- Tasks to complete
• 1. Write out the article on the Lewisham loan scheme from "This is a figure" to "of their tenants.", switching "housing associations" to "housing trusts".
• 2. Answer these questions using the article on the Lewisham loan scheme:
(a) In what year did Lewisham Council partner with Lewisham Plus Credit Union?
(b) How many people did Shelter's 2018 study record as homeless in Britain?
(c) Who funded the study?
• 3. Based on the article on the Lewisham loan scheme, say whether each statement agrees with it:
(a) The grant scheme was worth £85,000.
(b) Lewisham is in the top 10% most deprived local authorities in England.
(c) The loans carried an interest rate of 1%.

- Excerpt provided
....

A homeless prevention interest-free loan scheme in Lewisham, which has helped over 300 families escape eviction and saved the council over £1 million, could be replicated across the UK a new study suggests.

In 2018, a study by Shelter recorded 320,000 people as homeless in Britain making it a major issue in current society. However, a new study published in the journal Public Money & Management has shown how a grant providing 0% interest loans to families, at high risk of eviction who would otherwise be unable to access finance or credit, could play an important role in preventing further additions to the homeless crisis in the UK.

The study details how in 2010 Lewisham Council partnered with Lewisham Plus Credit Union – a community-based credit union catering for people living or working in Lewisham and Bromley – to introduce the £85,000 grant scheme in a bid to help these vulnerable people.

The study – funded by The British Academy – found that to-date the scheme has not only saved over 300 families from eviction but also saved the authority £1million in costs it would have had to pay in its previous provisions to help these people – including providing temporary accommodation.

“Many of the most vulnerable residents are unable to secure loans from high street banks – who typically only lend to financially-secure, low-risk consumers. This means that tenants struggling to pay rent are often forced to turn to commercial payday lenders, who exploit the financially excluded by offering short-term loans at extremely high-interest rates,” says Bill Lee, a professor at Sheffield University Management School, who lead the study.

According to Professor Lee, one of the biggest benefits of the scheme and using credit unions is that it helps tackle financial and social exclusion. Financial exclusion is when people are denied access to essential financial services that most of us take for granted, such as a bank account or credit card. Social exclusion, on the other hand, means suffering deprivation by not having access to a range of provisions – such as a job, money, housing, education, health services – that most other people enjoy.

“While the scheme protected the recipients from homelessness by helping them to address their short-term financial problems, it also opened up loans and savings facilities to them, helping them to save, and establish a credit record,” says Professor Lee.

The findings suggest that credit unions could play an important role in preventing further additions to the homeless crisis in the UK while saving local authorities money in the process.

“Schemes like this could be rolled out across the country as many credit unions have high levels of skills in helping vulnerable people manage their very limited finances,” says Professor Lee. “However, such schemes need to be underwritten by local authorities or central government, so that credit unions do not carry the burden of loss if people on low incomes are not able to repay the loans.”

According to Shelter’s latest findings, Lewisham is already in 12th in the UK for the number of homeless people with one in 49 either in temporary accommodation or sleeping rough.

“The London borough of Lewisham is in the top 20% most deprived local authorities in England, with one in four people earning less than the Living Wage,” says Professor Lee.

This is a figure which would have likely been far higher, had it not been for this novel system, which has also benefitted housing associations and landlords financially – through receiving rent that would otherwise not have been paid and saving on re-letting expenses, possible repair costs and a void period in rental income before their property could be re-let.

Professor Lee believes such a scheme could be beneficial if rolled out by other credit unions further afield.

“The homeless prevention loans suggest a way forward for other local authorities to work with social housing providers. Social housing providers in Britain are expected to use business management techniques to sustain their own financial position and do not appear to be in a position to establish independent means to enhance the financial security of their tenants.

“Given that there is less legislative pressure on banks to provide basic banking facilities in Britain than is the case in other developed countries the findings reported here indicate that credit unions are best placed to administer such loans.”

....

Entries giving target coordinates:

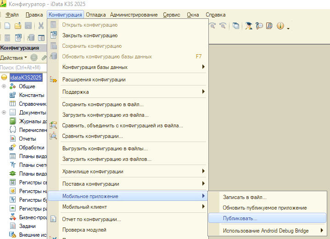Image resolution: width=330 pixels, height=239 pixels.
Task: Click the Cut scissors toolbar icon
Action: pos(41,26)
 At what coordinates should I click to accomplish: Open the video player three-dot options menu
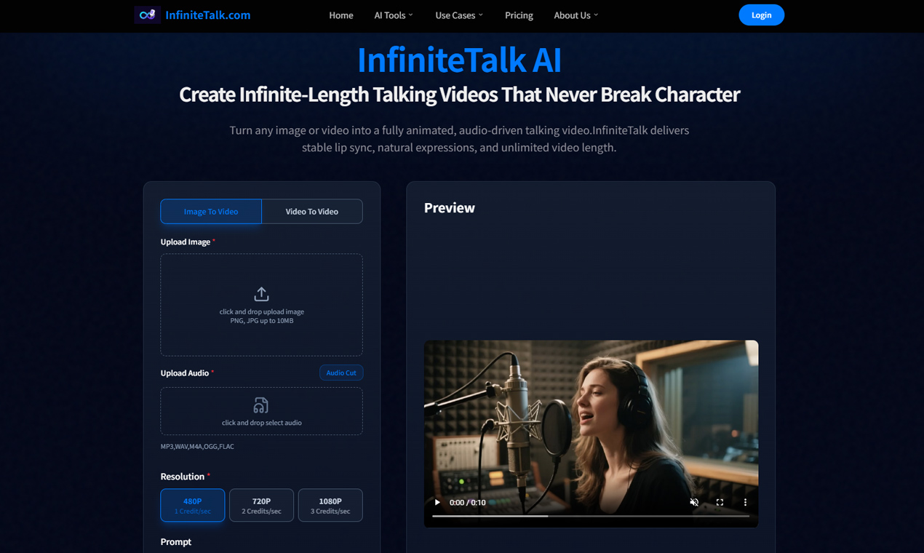tap(744, 502)
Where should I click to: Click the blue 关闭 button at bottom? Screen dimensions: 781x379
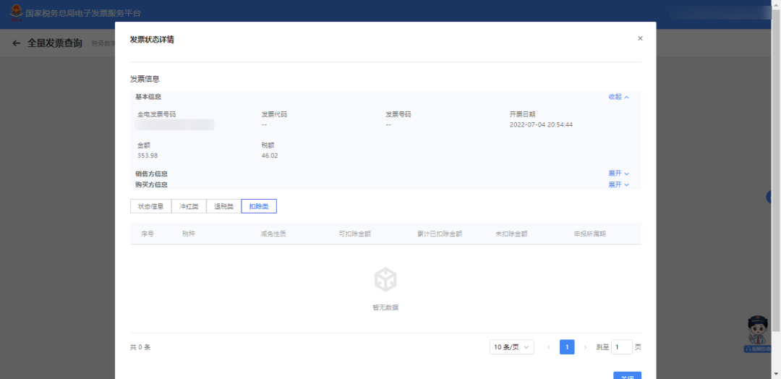pyautogui.click(x=626, y=375)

....

- Results
• 1.
This is a figure which would have likely been far higher, had it not been for this novel system, which has also benefitted housing trusts and landlords financially – through receiving rent that would otherwise not have been paid and saving on re-letting expenses, possible repair costs and a void period in rental income before their property could be re-let.

Professor Lee believes such a scheme could be beneficial if rolled out by other credit unions further afield.

“The homeless prevention loans suggest a way forward for other local authorities to work with social housing providers. Social housing providers in Britain are expected to use business management techniques to sustain their own financial position and do not appear to be in a position to establish independent means to enhance the financial security of their tenants.

• 2.
(a) 2010
(b) 320,000
(c) The British Academy

• 3.
(a) Yes: "to introduce the £85,000 grant scheme"
(b) No: "in the top 20% most deprived local authorities in England"
(c) No: "a grant providing 0% interest loans"